Africa loses $50bn annually to illegal outflow – Mbeki
Former South African President, Dr. Thabo Mbeki, has said that Africa loses, at least, $50 billion annually through trade mispricing. The loss, Mbeki posited, would have made an important and positive contribution to the continent’s development and industrialisation efforts.
The South African leader, who spoke in Lagos at the 43rd Annual General Meeting of the Manufacturers Association of Nigeria (MAN), deplored the development and charged manufacturers in the country to redouble their efforts to stem the illicit financial outflows.
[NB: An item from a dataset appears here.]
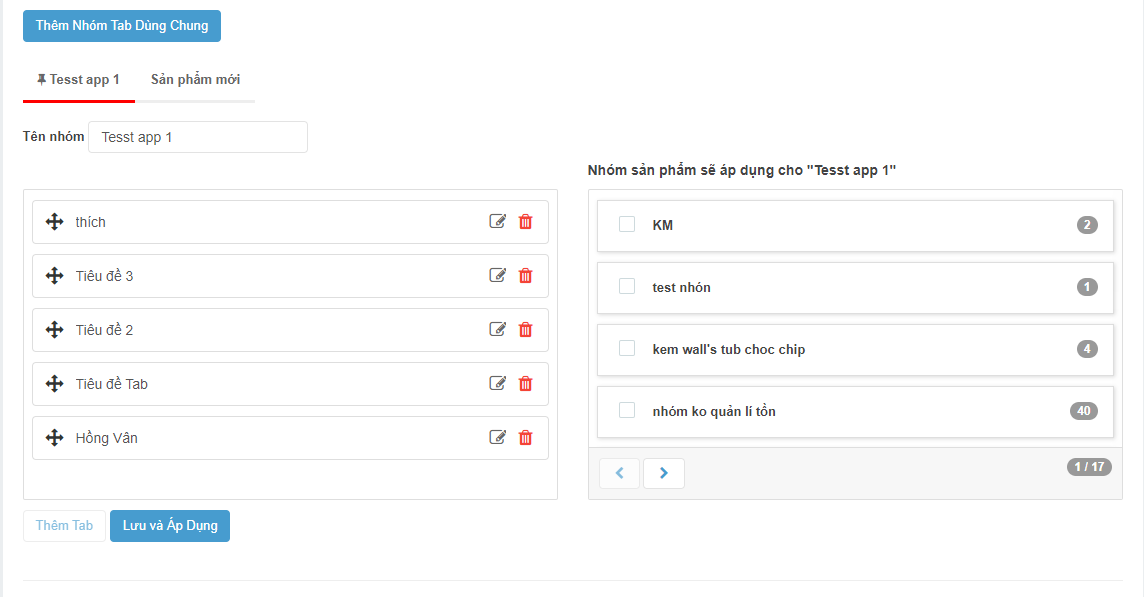Edit the "Tiêu đề Tab" entry
The height and width of the screenshot is (597, 1144).
tap(497, 384)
He said, “As we indicated regarding the need for national cooperation in developing the Industrial Revolution Plan, so do we need similar cooperation to defeat the scourge of illicit financial outflows. I am, therefore, suggesting that MAN and the rest of the corporate sector take it as one of their tasks in the context of the industrialisation of Nigeria to join hands with the government and civil society to fight illicit financial outflows.”
President of MAN, Dr. Frank Udemba Jacobs described the Economic Partnership Agreement (EPA) between the European Union and West Africa as disadvantageous to the Nigerian economy.
Dr Jacobs feared that if signed in its present form, the agreement “will not only retard and destroy the fledging industrialization of Nigeria, it will also orchestrate serious social challenges as a result of job losses, as it will worsen the unemployment situation.”
Jacobs explained that Dr Mbeki was chosen as the guest speaker for the event after a review of his antecedents and achievements as President of South Africa.
He recalled that during Dr. Mbeki’s tenure as president, “the South African economy grew at a yearly rate of 4.5 per cent and massive employment was created in the middle sector of the economy, leading to the creation of a large pool of middle class, especially with the implementation of the Black Economic Empowerment programme, which led to a high demand for trained professionals.”
He added that South Africa also attracted enormous Foreign Direct Investment, making it the focal point of African growth.
“These are the things we expect of the Nigerian manufacturing sector now and in the near future,” the MAN chief said.